Talbot lui-même a traversé des épreuves sérieuses : le deuil de sa mère, une addiction à l’alcool dont il est repentant. Lee Kiernan partage d’ailleurs ce même vécu. La scène a été pour Talbot un espace de reconstruction. Ses concerts sont des expériences cathartiques, entre exutoire collectif et déclaration d’amour au public. Il a d’ailleurs assuré les premières parties des Foo Fighters pour le dixième anniversaire de l’O2 Arena, et des concerts d’adieu de The Maccabees à Londres — pas rien.

Tangk et l’ouverture vers de nouveaux horizons

Avec Tangk, sorti le 16 février et produit par Nigel Godrich, le groupe visite une douceur nouvelle. Talbot chante avec moins d’agressivité, les textes ont été écrits entièrement au micro pendant l’enregistrement — une décision de dernière minute. Partie de l’album a été captée à La Fabrique, un studio installé à Saint-Rémy-de-Provence. Loin des salles suantes du post-punk, les cigales en fond sonore, c’est une image qui me fait sourire.

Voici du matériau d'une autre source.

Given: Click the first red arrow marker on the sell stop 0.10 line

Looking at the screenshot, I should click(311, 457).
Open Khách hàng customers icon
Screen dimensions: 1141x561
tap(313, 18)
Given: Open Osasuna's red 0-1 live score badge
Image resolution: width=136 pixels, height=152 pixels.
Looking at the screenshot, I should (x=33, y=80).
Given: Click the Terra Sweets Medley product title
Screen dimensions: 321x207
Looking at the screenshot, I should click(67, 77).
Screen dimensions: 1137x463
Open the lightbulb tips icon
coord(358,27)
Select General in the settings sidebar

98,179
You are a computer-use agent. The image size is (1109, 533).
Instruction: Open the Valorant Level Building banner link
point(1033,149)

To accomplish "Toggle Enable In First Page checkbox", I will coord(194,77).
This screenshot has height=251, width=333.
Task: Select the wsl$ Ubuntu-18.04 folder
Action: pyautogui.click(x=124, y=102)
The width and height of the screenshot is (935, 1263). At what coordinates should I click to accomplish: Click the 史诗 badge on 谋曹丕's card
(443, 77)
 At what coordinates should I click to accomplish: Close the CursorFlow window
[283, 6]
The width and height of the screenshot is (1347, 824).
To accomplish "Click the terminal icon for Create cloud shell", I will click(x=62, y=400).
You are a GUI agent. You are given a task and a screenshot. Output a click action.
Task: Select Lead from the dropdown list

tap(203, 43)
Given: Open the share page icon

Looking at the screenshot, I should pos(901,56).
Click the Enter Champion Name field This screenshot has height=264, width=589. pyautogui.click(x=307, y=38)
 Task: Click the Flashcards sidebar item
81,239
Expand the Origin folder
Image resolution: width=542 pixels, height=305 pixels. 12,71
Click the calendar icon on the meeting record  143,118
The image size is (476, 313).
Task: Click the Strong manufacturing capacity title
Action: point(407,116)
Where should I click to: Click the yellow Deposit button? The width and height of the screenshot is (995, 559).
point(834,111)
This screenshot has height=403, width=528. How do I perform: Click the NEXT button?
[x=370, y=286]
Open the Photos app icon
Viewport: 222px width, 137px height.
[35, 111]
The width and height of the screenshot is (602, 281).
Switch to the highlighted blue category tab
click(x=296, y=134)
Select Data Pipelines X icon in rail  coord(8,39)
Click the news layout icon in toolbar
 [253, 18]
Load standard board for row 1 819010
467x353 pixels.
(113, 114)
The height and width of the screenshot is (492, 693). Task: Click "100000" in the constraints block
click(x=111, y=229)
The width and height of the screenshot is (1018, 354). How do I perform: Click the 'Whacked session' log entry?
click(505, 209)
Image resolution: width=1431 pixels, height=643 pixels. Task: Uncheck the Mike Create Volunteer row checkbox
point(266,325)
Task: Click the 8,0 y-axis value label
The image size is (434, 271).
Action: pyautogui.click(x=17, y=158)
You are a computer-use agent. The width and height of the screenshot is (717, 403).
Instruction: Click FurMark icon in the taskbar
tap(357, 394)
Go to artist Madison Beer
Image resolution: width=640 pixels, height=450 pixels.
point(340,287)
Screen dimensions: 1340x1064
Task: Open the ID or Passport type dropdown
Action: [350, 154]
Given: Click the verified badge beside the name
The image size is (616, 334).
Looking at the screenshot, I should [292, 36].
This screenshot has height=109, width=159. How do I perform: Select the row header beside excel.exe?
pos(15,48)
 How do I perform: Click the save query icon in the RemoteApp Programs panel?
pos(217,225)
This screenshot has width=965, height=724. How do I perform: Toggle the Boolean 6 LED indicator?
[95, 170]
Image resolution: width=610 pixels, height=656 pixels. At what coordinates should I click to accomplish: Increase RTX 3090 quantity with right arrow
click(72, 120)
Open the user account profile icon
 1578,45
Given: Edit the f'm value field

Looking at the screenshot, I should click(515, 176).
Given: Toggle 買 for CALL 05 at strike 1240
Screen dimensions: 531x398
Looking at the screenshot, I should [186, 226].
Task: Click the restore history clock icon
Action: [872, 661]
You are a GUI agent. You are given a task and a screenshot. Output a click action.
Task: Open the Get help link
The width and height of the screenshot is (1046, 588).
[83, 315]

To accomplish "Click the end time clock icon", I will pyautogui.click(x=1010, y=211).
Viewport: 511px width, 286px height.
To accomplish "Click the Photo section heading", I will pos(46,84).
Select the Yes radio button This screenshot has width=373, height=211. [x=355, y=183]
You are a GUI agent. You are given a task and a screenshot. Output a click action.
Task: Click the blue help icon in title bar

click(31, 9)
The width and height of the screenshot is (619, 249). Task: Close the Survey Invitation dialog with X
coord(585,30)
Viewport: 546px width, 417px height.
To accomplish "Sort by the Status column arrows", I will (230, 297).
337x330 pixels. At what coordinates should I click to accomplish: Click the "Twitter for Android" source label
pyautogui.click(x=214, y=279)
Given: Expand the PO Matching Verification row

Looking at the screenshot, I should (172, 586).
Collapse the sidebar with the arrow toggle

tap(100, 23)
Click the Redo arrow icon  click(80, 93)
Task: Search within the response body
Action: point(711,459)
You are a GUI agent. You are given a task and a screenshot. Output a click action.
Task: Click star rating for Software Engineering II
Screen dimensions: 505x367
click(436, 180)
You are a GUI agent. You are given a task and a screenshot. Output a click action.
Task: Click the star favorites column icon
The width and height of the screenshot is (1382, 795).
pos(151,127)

Le groupe a également collaboré avec Frank Carter & The Rattlesnakes sur le titre My Town, et Talbot a travaillé avec Metz sur Come On Down. Leur titre Rabbit Run figure dans la bande originale du dernier film de Darren Aronofsky. Si tu veux approfondir comment un groupe comme IDLES gère sa communication et ses échanges avec les médias, je te recommande de lire notre guide sur l’interview artiste musicien podcast : guide et conseils.

Talbot a précisé qu’il ne se considère pas comme le prochain Billy Bragg — ce chanteur engagé qui soutint la grève des mineurs sous Thatcher et fonda un mouvement d’incitation au vote des jeunes. IDLES préfère infuser le politique dans la musique plutôt que de le revendiquer en bandoulière. C’est peut-être ce qui rend leur discours si efficace : il arrive droit au cœur, sans slogan.